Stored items
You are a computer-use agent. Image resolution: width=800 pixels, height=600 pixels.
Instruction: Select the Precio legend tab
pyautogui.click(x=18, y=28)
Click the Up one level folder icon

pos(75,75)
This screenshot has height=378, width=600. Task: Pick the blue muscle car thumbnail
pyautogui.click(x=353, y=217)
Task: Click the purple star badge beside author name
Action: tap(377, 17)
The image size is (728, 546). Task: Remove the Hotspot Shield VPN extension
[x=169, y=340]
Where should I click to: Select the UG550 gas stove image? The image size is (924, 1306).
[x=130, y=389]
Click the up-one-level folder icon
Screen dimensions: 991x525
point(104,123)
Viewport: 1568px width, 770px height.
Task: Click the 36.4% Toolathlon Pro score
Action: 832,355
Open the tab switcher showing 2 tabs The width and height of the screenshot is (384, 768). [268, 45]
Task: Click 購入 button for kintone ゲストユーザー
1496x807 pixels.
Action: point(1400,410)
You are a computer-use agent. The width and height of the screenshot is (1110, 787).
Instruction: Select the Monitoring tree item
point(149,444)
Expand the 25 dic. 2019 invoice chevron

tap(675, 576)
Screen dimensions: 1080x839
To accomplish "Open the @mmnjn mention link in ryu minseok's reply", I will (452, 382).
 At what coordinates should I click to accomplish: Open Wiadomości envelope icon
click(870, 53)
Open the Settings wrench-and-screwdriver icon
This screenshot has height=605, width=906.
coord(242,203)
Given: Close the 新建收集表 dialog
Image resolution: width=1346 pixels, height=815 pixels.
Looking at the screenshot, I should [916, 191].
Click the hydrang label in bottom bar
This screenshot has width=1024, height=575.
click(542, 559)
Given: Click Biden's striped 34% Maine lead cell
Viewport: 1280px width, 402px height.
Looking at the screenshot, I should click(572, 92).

**Task**
Find the lines above holding the word "Given" and show them.

**Solved exercise**
Given: Close the 新建收集表 dialog
Given: Click Biden's striped 34% Maine lead cell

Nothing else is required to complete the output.